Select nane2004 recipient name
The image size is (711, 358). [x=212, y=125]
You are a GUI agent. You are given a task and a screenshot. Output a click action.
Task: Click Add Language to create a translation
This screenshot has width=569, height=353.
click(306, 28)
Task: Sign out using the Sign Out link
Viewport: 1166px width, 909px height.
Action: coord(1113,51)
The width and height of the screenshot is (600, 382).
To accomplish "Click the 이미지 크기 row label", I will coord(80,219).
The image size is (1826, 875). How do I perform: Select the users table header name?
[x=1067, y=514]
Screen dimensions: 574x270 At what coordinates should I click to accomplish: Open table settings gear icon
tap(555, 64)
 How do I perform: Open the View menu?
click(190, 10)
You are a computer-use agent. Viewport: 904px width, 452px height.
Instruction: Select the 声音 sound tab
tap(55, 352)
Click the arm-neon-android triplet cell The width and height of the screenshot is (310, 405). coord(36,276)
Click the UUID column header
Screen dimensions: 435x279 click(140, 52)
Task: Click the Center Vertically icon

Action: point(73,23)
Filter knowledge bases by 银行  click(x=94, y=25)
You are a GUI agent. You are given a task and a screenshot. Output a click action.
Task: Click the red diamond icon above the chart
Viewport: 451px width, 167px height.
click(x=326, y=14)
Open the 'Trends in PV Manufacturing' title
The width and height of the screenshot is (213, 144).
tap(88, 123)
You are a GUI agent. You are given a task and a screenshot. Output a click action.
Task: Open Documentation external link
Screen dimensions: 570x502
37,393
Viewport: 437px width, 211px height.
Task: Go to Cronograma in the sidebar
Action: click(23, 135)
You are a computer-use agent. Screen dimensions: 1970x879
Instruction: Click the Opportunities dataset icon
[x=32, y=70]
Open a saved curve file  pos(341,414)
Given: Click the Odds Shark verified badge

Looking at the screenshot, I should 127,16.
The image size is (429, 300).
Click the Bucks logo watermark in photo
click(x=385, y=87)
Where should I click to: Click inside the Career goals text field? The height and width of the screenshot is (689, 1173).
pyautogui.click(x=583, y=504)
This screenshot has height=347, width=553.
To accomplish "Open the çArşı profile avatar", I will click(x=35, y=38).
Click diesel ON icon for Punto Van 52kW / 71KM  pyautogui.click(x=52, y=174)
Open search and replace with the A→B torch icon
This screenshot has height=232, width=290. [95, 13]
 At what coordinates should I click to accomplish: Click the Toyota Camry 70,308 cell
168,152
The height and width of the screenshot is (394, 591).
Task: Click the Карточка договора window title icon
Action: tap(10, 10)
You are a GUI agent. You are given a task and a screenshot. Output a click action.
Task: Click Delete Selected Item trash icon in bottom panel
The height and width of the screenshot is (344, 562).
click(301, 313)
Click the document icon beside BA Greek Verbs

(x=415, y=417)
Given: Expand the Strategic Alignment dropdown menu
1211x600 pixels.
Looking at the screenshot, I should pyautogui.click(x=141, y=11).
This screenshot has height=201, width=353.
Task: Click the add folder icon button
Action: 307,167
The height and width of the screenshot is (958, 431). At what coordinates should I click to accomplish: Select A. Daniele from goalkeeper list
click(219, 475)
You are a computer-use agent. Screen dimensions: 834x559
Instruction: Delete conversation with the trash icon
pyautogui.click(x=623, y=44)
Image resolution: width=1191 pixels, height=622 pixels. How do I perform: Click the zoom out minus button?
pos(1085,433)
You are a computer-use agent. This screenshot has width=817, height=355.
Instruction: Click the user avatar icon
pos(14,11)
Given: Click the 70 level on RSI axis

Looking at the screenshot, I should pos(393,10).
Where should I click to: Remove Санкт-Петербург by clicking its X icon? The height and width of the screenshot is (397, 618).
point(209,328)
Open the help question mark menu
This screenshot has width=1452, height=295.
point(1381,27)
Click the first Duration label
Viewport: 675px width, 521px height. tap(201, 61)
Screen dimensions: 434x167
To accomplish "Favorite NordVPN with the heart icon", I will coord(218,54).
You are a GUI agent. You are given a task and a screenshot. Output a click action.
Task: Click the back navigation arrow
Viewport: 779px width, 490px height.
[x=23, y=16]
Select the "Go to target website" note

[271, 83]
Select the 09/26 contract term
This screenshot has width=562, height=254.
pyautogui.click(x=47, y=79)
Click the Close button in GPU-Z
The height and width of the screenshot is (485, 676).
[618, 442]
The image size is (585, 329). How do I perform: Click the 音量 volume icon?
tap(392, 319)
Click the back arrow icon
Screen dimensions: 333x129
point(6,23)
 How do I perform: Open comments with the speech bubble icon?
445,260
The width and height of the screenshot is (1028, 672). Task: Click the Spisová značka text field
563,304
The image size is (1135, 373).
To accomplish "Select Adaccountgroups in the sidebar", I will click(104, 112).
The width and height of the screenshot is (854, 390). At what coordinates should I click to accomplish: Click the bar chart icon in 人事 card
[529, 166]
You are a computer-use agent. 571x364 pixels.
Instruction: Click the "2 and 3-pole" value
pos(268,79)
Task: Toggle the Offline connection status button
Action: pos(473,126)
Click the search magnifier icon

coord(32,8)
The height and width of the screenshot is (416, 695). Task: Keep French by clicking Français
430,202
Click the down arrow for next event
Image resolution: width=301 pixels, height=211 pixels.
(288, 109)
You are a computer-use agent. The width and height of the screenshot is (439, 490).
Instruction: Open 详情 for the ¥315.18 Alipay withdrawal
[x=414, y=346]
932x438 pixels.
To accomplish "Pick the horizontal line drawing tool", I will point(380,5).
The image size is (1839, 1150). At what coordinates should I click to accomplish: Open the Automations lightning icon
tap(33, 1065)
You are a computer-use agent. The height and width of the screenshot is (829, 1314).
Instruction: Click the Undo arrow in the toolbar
* * *
* [HOW TO COMPLETE THIS TASK]:
Your answer should consist of every line from the entries that holds "will".

* [ANSWER TO THIS PROBLEM]:
To accomplish "Click the 이미지 크기 row label", I will coord(80,219).
To accomplish "Open the çArşı profile avatar", I will click(x=35, y=38).
To accomplish "Favorite NordVPN with the heart icon", I will coord(218,54).
To accomplish "Select Adaccountgroups in the sidebar", I will click(104, 112).
To accomplish "Pick the horizontal line drawing tool", I will point(380,5).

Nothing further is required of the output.